The overall goal of a License Manager is to keep the balance of purchased licenses and installed software. His tasks also include optimizing software costs, introducing processes and tools for software licensing, controlling software budgets, supporting accurate budget planning, and managing vendor audits. For this he collaborates with the purchasing department, the IT department, and external partners.
So, what makes a successful License Manager? Let’s see how the License Manager can achieve his goals efficiently by knowing and actively managing his software portfolio.
Quality First: Weigh and Measure what You Have
Administrating software licenses is a License Manager’s core competence. In addition, you should get an overview of the technical installs, provided by a powerful inventory solution and software detection. Without a complete and qualified database to analyze, you are not able to explore the full potential of the software portfolio, or even verify the actual compliance status.
So, introduce a solution that is capable of gathering inventory and usage data from all corporate servers and clients, and a powerful software detection that properly combines this data and provides in-depth software information.
Obtain transparency on your license balance by comparing purchased licenses with installed software and ensure compliance by taking action when there are more installations than purchased licenses or software that is not allowed for commercial use.
Open up Potential and Cut Costs
To optimize software costs, it is worthwhile to take a look at which software is supplied from which vendor and whether there are redundant software products. If you are aware of this, you can get noticeably higher vendor discounts by consolidating vendors and software diversity, as larger numbers of licenses are purchased from fewer vendors. For a sustainable software consolidation, you need to analyze and compare the functionalities of your software as well as the actual needs of the users.
For further optimization, analyze which software is actually used by the assigned user. Remove unused software from the user PC and pool unassigned software licenses. If another employee requires this software, he gets the license from the pool and you don’t need to buy a new one. If this software product is not required anymore, it can also be totally removed from the software portfolio.
Keep Control and Plan the Future
Budget planning is always a delicate matter. Who knows what can happen during a year? Prepare yourself for the future by evaluating which of your purchased and installed software products are coming to end of life or end of support soon. These products must then be replaced. If you are aware of this change, you are able to include it in your strategic planning, align all stakeholders and affected users and consider the costs of the new software in the budget plan.
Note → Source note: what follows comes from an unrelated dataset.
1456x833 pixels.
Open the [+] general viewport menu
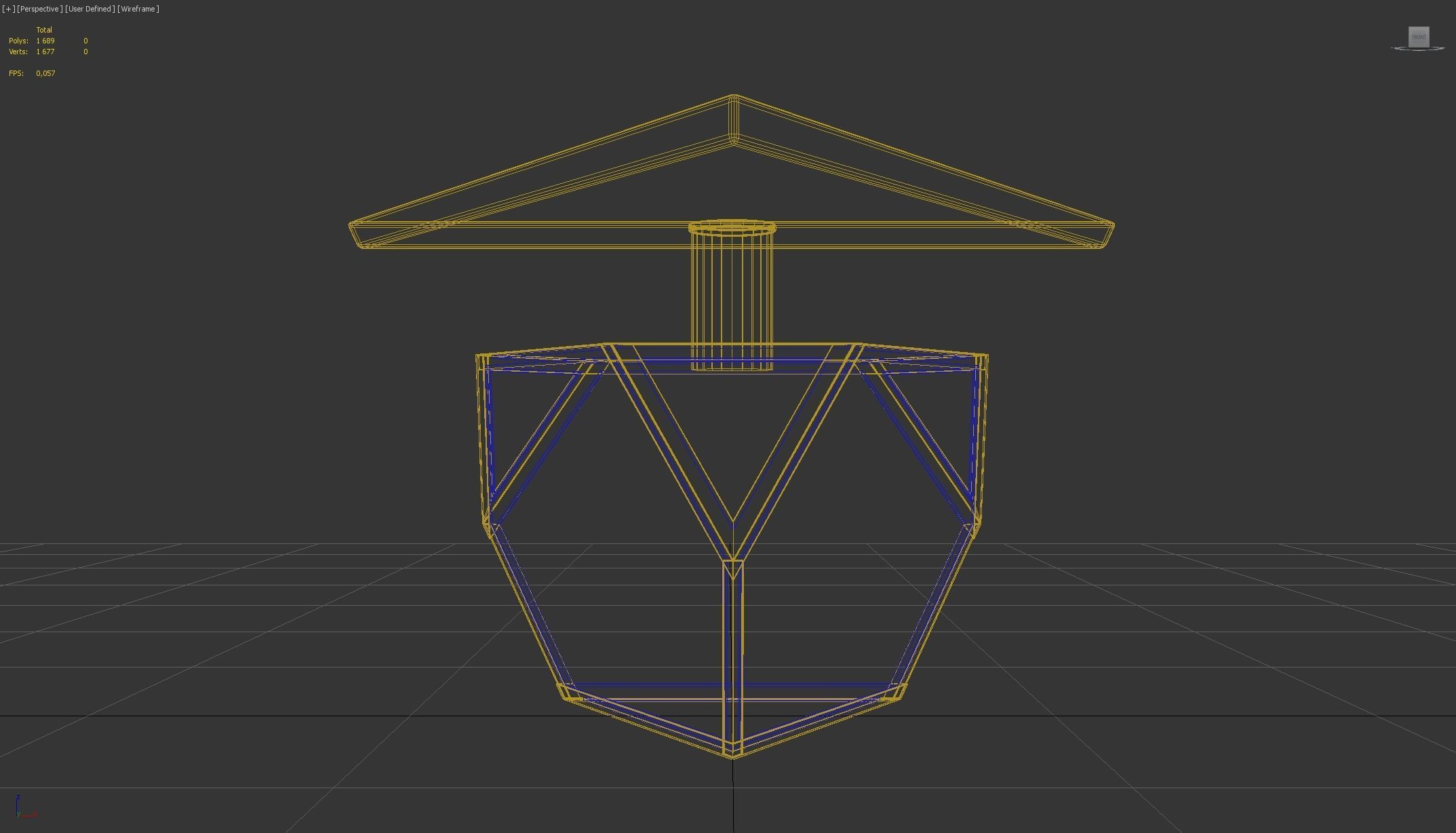pos(8,9)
The transparency of the actual software usage also helps you plan software budgets more accurately, as you can plan ahead knowing whether a license will be procured at the next renewal or not.
Information is Power
Knowing your technical software environment as well as the commercial stock makes it a lot easier to discuss new software procurements or process optimization with the IT department. The possibilities of a professional Software Portfolio Management not only help you to achieve your goals as a license manager, it also simplifies the day-to-day of your colleagues.
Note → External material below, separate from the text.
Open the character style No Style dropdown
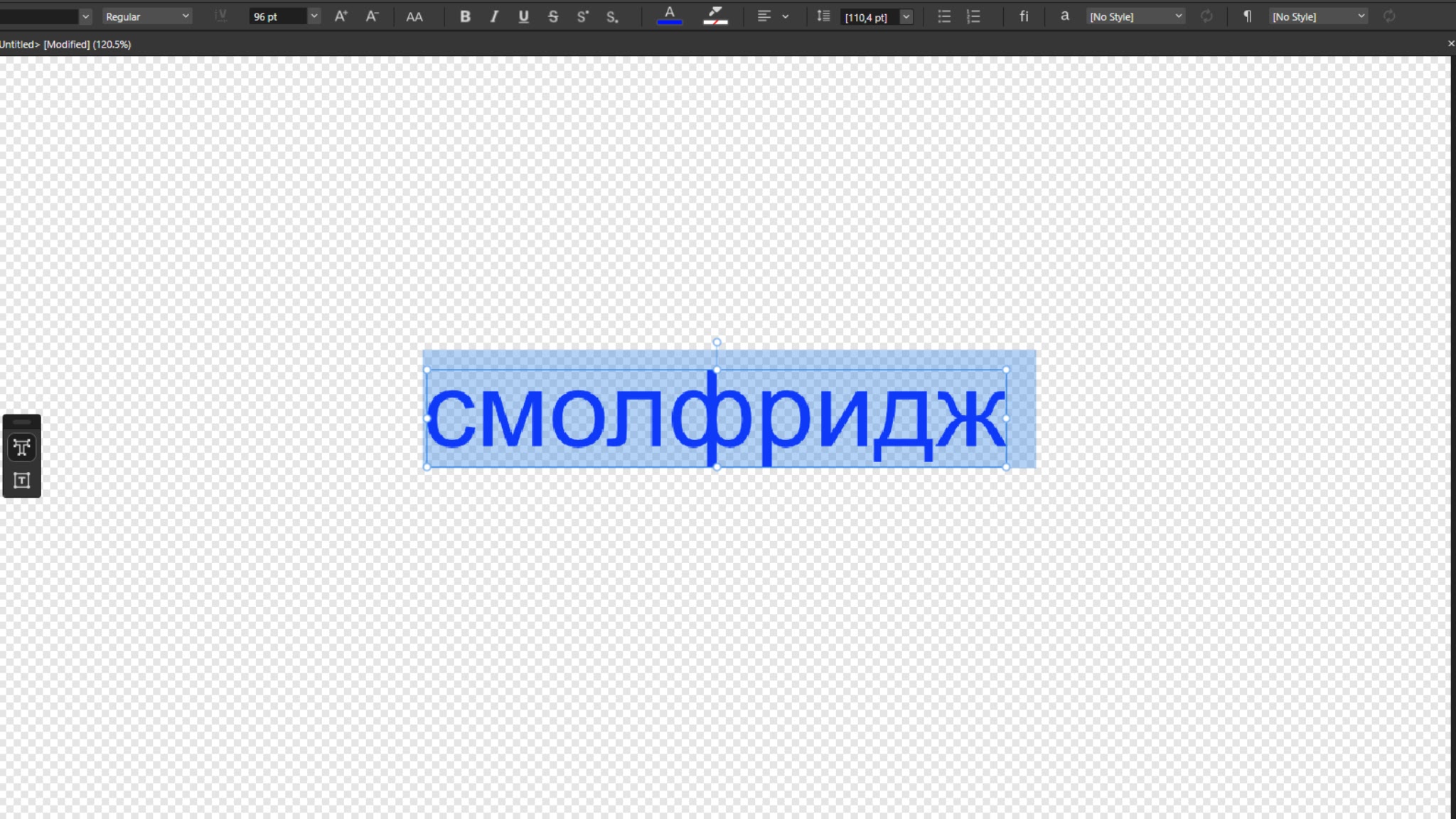The width and height of the screenshot is (1456, 819). click(x=1135, y=16)
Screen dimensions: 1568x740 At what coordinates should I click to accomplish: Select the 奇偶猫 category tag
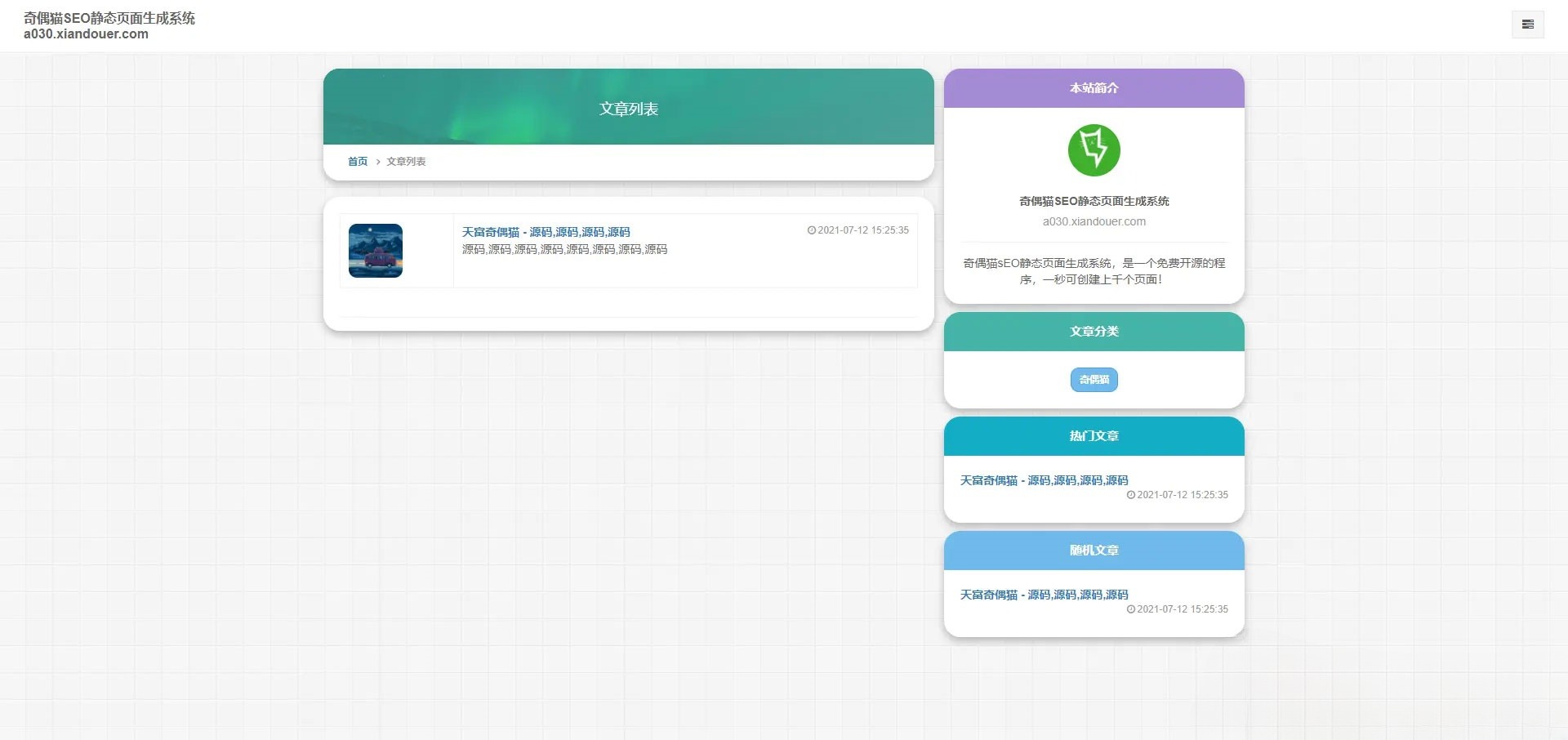pyautogui.click(x=1094, y=379)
- The Procurement Officer benefits from the software consolidation by negotiating with fewer vendors and by the improved position in price negotiations.
- The IT department and support team also benefit from software consolidation as they have less effort for administration, patch management, support and training.
- The Security Manager can quickly identify security gaps in the enterprise network, caused by outdated software versions, unauthorized installations or end-of-life software.
- The CIO benefits from the transparency of the IT environment, which helps him to develop sound IT strategies, create business cases and to quickly capture potentials and risks.
- Help your company gain efficiency by identifying and removing unwanted applications like games or suspicious software.